Nikotin-Entzug: Weniger rauchen bringt wenig

Nur aufhören hilft
Weniger Rauchen bringt kaum gesundheitliche Veränderung

Lautet Ihr guter Vorsatz fürs neue Jahr "Weniger rauchen"? Gesünder ist das nicht, berichten US-Forscher und empfehlen den Kippen-Totalverzicht.

Den Konsum von Zigaretten einschränken oder komplett das Rauchen aufgeben – diese Alternativen werden derzeit von vielen Tabakexperten ernsthaft dikutiert.

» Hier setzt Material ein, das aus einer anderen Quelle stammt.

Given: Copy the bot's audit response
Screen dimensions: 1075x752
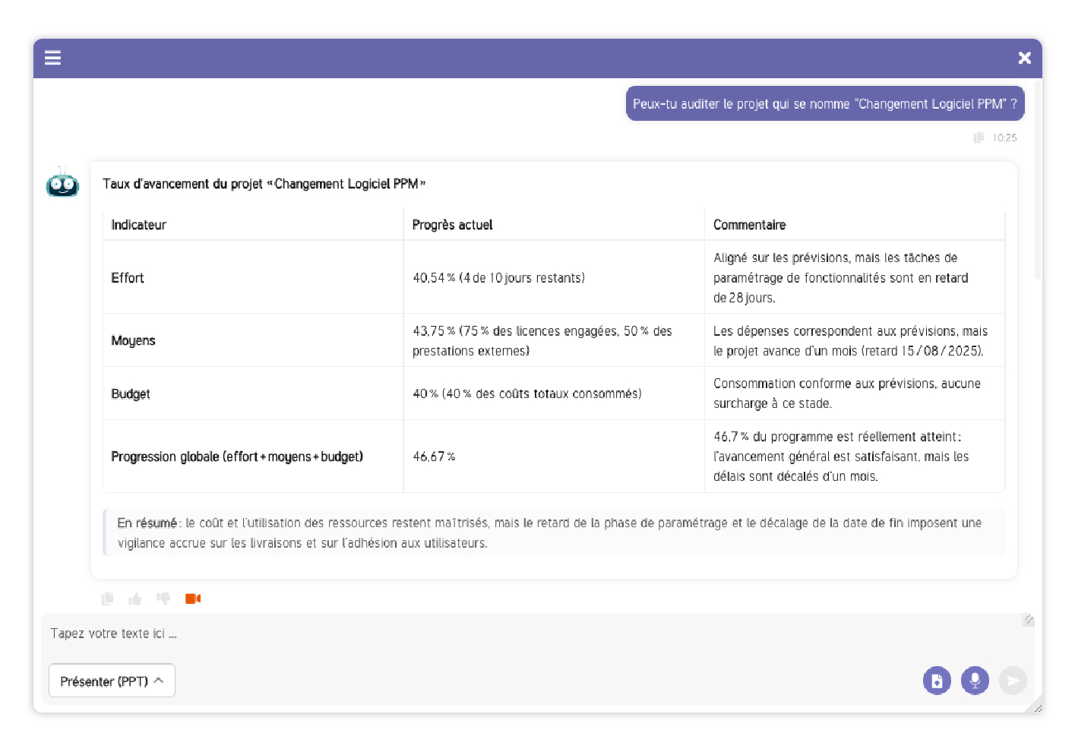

"Viele Leute – Raucher und medizinische Fachleute gleichermaßen – glauben, dass Raucher, die ihren Konsum einschränken, gesundheitlich davon profitieren", sagt Dr. Richard Hurt vom Nikotinabhängikeits-Center der Mayo Clinic in Rochester. "Unsere Ergebnisse bestätigen das nicht", so der Studienleiter.

Die US-Studie umfasste 23 starke Raucher (mehr als 40 Zigaretten pro Tag). Während neun Wochen versuchten sie, sich schrittweise auf zehn Zigaretten pro Tag zu beschränken. Dies gelang jedoch - auch mit Beratung und erlaubten Hilfsmitteln wie Nikotin-Inhalatoren – nur den wenigsten, die meisten brachten es lediglich auf eine Halbierung des Konsums.

Nach zwölf Wochen wurden sechs sogenannte Bio-Marker, die Schädigungen durch Tabakkonsum anzeigen, bei den Teilnehmern überprüft. Mit magerem Ergebnis: Nur "ein Biomarker zeigte eine weniger schädigende Verbesserung an", sagt Dr. Hurt. Vier Marker blieben dagegen unverändert, und "einer verschlechterte sich, was auf eine zunehmende Schädigung hinweist", so der Forscher.

"Die Studie ergab, dass der Teilverzicht sogar mit Unterstützung schwer fällt und dass die gesundheitlichen Vorteile unklar sind", so Dr. Hurt.

Aufhören bleibt also für knapp sieben Millionen Deutsche, die von Nikotin abhängig sind, die beste Option: Selbst "starke Raucher, die eine Nikotinersatztherapie, Beratung und Unterstützung erhalten, können aufhören", so Dr. Hurt. Und: "Wenn Raucher aufhören, sind die gesundheitlichen Auswirkungen beinahe sofort messbar."